PAGE EXCERPT
::::::::
News of the blunder came as Britain recorded 1.7 per cent fewer coronavirus cases compared to last week in yet another indication the UK’s second wave is slowing.

The Government announced 20,051 new lab-confirmed Covid cases in the UK yesterday, down from the 20,412 infections confirmed last Tuesday. 

The figure is also a fall from the 21,363 cases confirmed on Monday, with the total number of infections in the UK now at 1,410,732 since the start of the pandemic.  

How could the new Tiers look? 

Ministers insist no final decisions have been made on the Tier system after December 2, but there have been hints at the kind of measures it could feature.

It also seems clear that in future the rules will be applied on a wider regional basis, rather than to specific towns and cities. 

TIER 1 

The Rule of Six looks set to continue, and the 10pm curfew on pubs and restaurants would still apply.

However, there is speculation that households could be restricted from meeting in homes after health chiefs said the base level was proving ineffective.

TIER 2

Tier 2 previously involved all the curbs in the first level, plus a ban on mixing with other households in any indoor setting – including pubs and restaurants.

TIER 3

Tier 3 is the highest set of restrictions currently available in the system

There is a ban on socialising indoors and in private gardens. Pubs and bars must shut unless they are able to operate as eateries.
::::::::
TASK INSTRUCTIONS
[A] Copy the part of the coronavirus article between "Tier 2 previously" and "operate as eateries.", inclusive.
[B] Carry on the coronavirus article from its last sentence.
The entries that follow have nothing to do with the coronavirus article.

DATASET CONTENT
::::::::
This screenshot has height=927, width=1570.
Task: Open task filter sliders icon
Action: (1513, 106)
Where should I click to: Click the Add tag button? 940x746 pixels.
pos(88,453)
::::::::
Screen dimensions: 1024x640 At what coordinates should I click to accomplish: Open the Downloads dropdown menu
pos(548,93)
::::::::
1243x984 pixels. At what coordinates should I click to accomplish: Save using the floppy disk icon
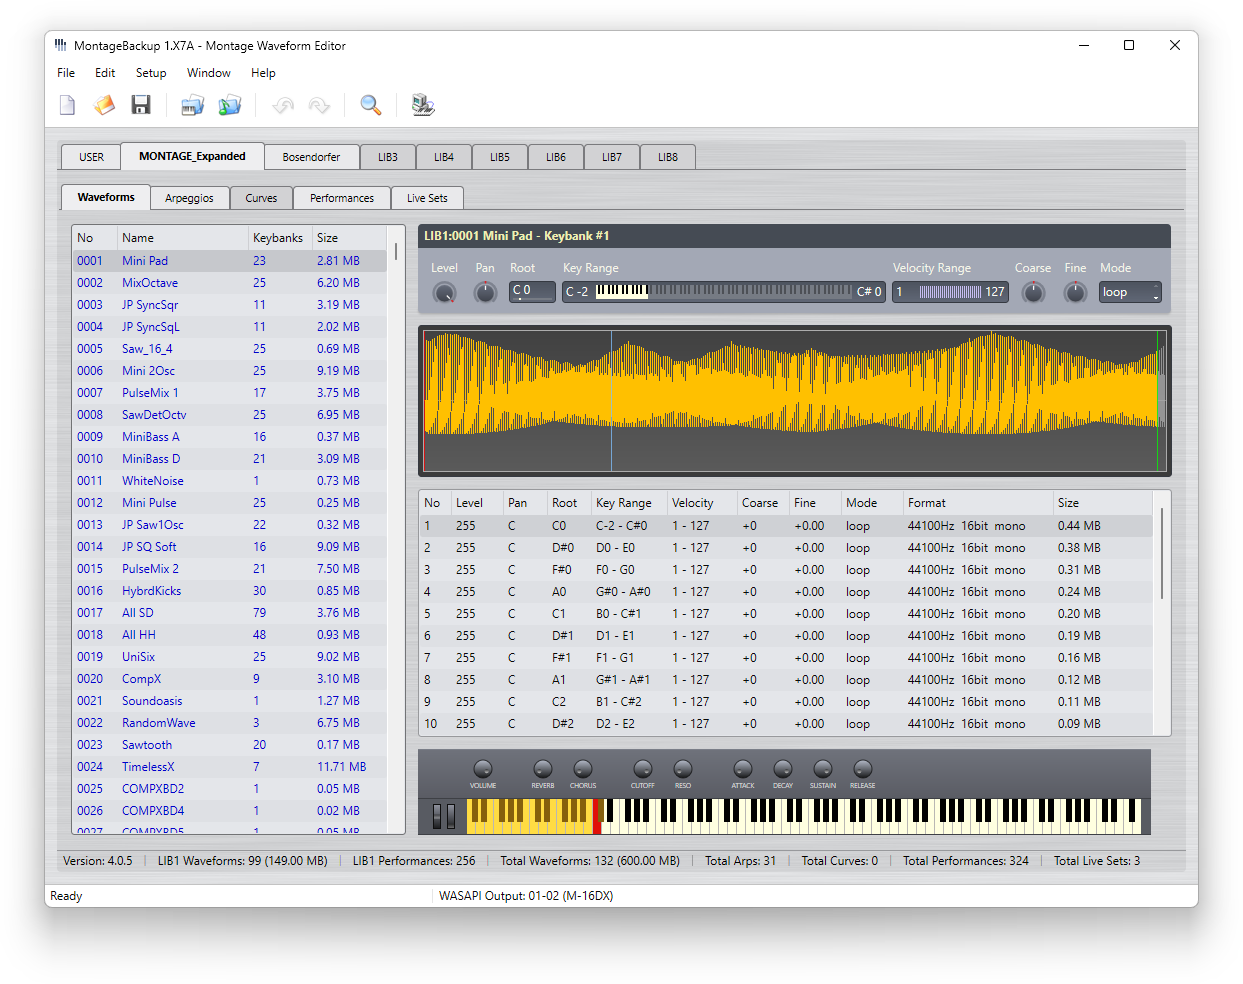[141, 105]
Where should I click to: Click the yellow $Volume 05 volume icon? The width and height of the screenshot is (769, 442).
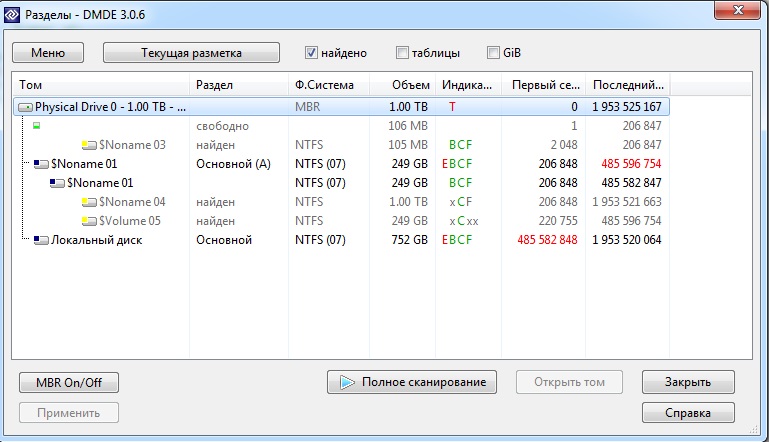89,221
::::::::
ANSWERS TO THE EXERCISES
[A]
Tier 2 previously involved all the curbs in the first level, plus a ban on mixing with other households in any indoor setting – including pubs and restaurants.

TIER 3

Tier 3 is the highest set of restrictions currently available in the system

There is a ban on socialising indoors and in private gardens. Pubs and bars must shut unless they are able to operate as eateries.

[B]
There are restrictions on staying overnight in other parts of the country unless it is for essential work.

TIER 4?

Ministers have been hinting at another bracket of restrictions above the existing highest level – as is already the case in Scotland.

There are suggestions it could ’embed’ some of the bolt-ons to the Tier 3 restrictions already being deployed in some areas.

For example, Nottinghamshire has imposed a ban on alcohol sales after 9pm, while other areas have shut gyms and leisure centres.

The Department of Health announced a further 598 people had died within 28 days of testing positive for Covid-19 as of Tuesday – up 12.4 per cent from the same point last week, when 532 deaths were recorded.

The latest death toll is the highest recorded in Britain since May 12, when 614 deaths were confirmed. The latest death figure brings the UK total to 52,745.

However, separate data from the UK’s statistic agencies suggest there have been more than 68,000 deaths involving Covid-19 in the UK.

These include deaths where the virus has been mentioned on the death certificate, together with additional data on deaths that have occurred in recent days. 

Meanwhile, figures released by the Office for National Statistics today showed the number of people dying with Covid-19 rose by 40 per cent in the first week of November – when the virus was to blame for one in every six deaths in England and Wales.

The latest data comes amid fears that England could be headed for Christmas under a brutal four-Tier system when lockdown ends next month – with the prospect of tougher limits on mixing indoors and alcohol sales.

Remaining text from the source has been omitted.